What do Americans think happens in war? The average American still blindly believes our nation's brutal occupations are all about bravery, honor and glory. But then again, they still believe watching CNN everyday keeps them informed.

John Giarratana

Jersey City, NJ

Dec 21 2007 - 9:11am

Web Letter

While I haven't always agreed with The Nation, I have long valued its writing, and in fact, was a subscriber while I was serving in Iraq. This makes it all the more disappointing that the lengthy interviews I gave to Laila Al-Arian for your recent article, "The Other War: Iraq Vets Bear Witness" resulted in my quotes being taken way out of context. These mistakes reflect poorly on me personally and lead me to question whether Ms. Al-Arian and co-author Chris Hedges are guilty of poor analysis or of using my quotes to their own ends. I know this comes several weeks after the article was published, however I have been overseas most of this time conducting conflict resolution workshops and so it has been difficult to respond promptly.

One example of my problems with this article are that I am quoted saying, "I mean, you physically could not do an investigation every time a civilian was wounded or killed because it just happens a lot and you'd spend all your time doing that."

Your article's premise that unjustified shootings of civilians were rampant and that these were almost never investigated is not the question I was responding to when I made the above statement. The overwhelming majority of civilians wounded or killed I was referring to were not from shootings, let alone American shootings outside of full-scale fire-fights. They were mostly from IEDs, or shootings by insurgents. Moreover, I was referring to the fact that civilians mistakenly shot by Americans, clearly in the course of legitimate self-defense, was the overwhelming source of civilian casualties at the hands of Americans. I made no judgment at all about whether shootings under any questionable circumstances were investigated or not, because I had such little exposure to such issues. Ms. Al-Arian didn't ask me about such circumstances, yet she portrays my statement as if it directly reflects on such types of events. While your other interviewees appear to support your article's premise with their quotes, mine refers to a substantially different issue and I feel you have utilized my statement disingenuously.

* [Data below]:
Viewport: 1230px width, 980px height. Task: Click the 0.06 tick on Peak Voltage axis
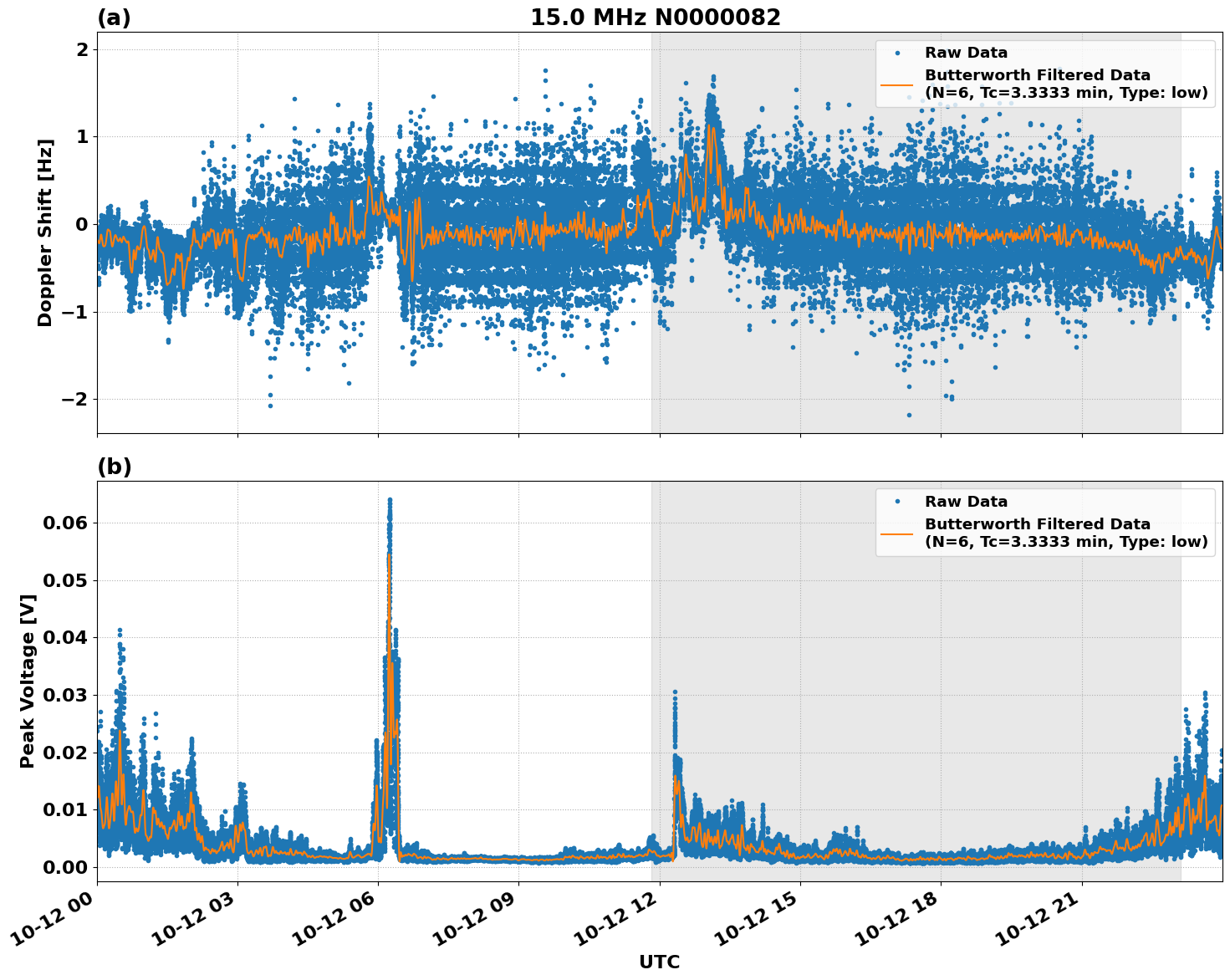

* [Brief A]: Reproduce word for word the stretch of the web letter on the Iraq veterans article that begins with the words "Jersey City, NJ" and ends with "to respond promptly.".
* [Brief B]: Write the next part of the web letter objecting to the Iraq veterans article, starting right after its last sentence.

* [Output A]:
Jersey City, NJ

Dec 21 2007 - 9:11am

Web Letter

While I haven't always agreed with The Nation, I have long valued its writing, and in fact, was a subscriber while I was serving in Iraq. This makes it all the more disappointing that the lengthy interviews I gave to Laila Al-Arian for your recent article, "The Other War: Iraq Vets Bear Witness" resulted in my quotes being taken way out of context. These mistakes reflect poorly on me personally and lead me to question whether Ms. Al-Arian and co-author Chris Hedges are guilty of poor analysis or of using my quotes to their own ends. I know this comes several weeks after the article was published, however I have been overseas most of this time conducting conflict resolution workshops and so it has been difficult to respond promptly.

* [Output B]:
I cannot contradict what others saw, as I was not in their shoes. And I am not na¨ve enough to assert that no troops in Iraq have deliberately done wrong. However, I categorically disagree that any of my statements or experiences would support your assertion that there has been a pervasive and chronic trend among US forces in Iraq to deliberately wound and/or kill innocent civilians.

Next, in a section about checkpoints, you write:

In the moment, what's passing through your head is, Is this person a threat? Do I shoot to stop or do I shoot to kill?" said Lieutenant Morgenstein, who served in Al Anbar.

This implies I was referring to every car passing through a checkpoint. I was not. I was specifically referring to if a car drives through a checkpoint despite warnings to stop. The difference is someone making a blanket assumption about all Iraqis versus making an analytical decision based on reasonable evidence in the moment. By portraying it in the former way, you mislead the reader about my intentions and views.

Next, the authors' analysis directly contradicts what my quote says about the rules of engagement:

Lieutenant Morgenstein said that when he arrived in Iraq in August 2004, the rules of engagement barred the use of warning shots. "We were trained that if someone is not armed, and they are not a threat, you never fire a warning shot because there is no need to shoot at all," he said. "I don't recall at this point if this was an ROE [rule of engagement] explicitly or simply part of our consistent training." But later on, he said, "we were told the ROE was changed" and that warning shots were now explicitly allowed in certain circumstances.

I told The Nation that I specifically did not know if "the rules of engagement barred the use of warning shots." As you can read in the very quote you published, I said I did not recall what the official ROEs were regarding warning shots. I said our training in the Marines barred warning shots, which is a fundamentally different idea.

Lastly, you write:

Fearing a backlash against these shootings of civilians, Lieutenant Morgenstein gave a class in late 2004 at his battalion headquarters in Ramadi to all the battalion's officers and most of its senior noncommissioned officers during which he asked them to put themselves in the Iraqis' place.

"I told them the obvious, which is, everyone we wound or kill that isn't an insurgent, hurts us," he said. "Because I guarantee you, down the road, that means a wounded or killed marine or soldier.... One, it's the right thing to do to not wound or shoot someone who isn't an insurgent. But two, out of self-preservation and self-interest, we don't want that to happen because they're going to come back with a vengeance."

I did not give the class in reaction to a rash of intentional killings of civilians. I did not give this class in reaction to anything US forces had done in particular at all, let alone in reaction to any killing of Iraqis. The class I gave was about Civil Affairs, which I am pretty sure I very clearly told Ms. Al-Arian. During that class I gave them the warnings you cited, but I gave it entirely as a preventative measure. Your categorization of my class indicates that I was trying to stop a massive problem, which was not the case. I was performing the most basic responsibility of military officers--which your magazine should be applauding rather than criticizing--the proper, on-going training of forces to follow the law-of-war.

I commend The Nation for interviewing fifty service members about their experiences in Iraq and for trying to tell stories that other media outlets miss. However, by taking my experiences severely out of context, you have disserved your readers overall as well as me personally.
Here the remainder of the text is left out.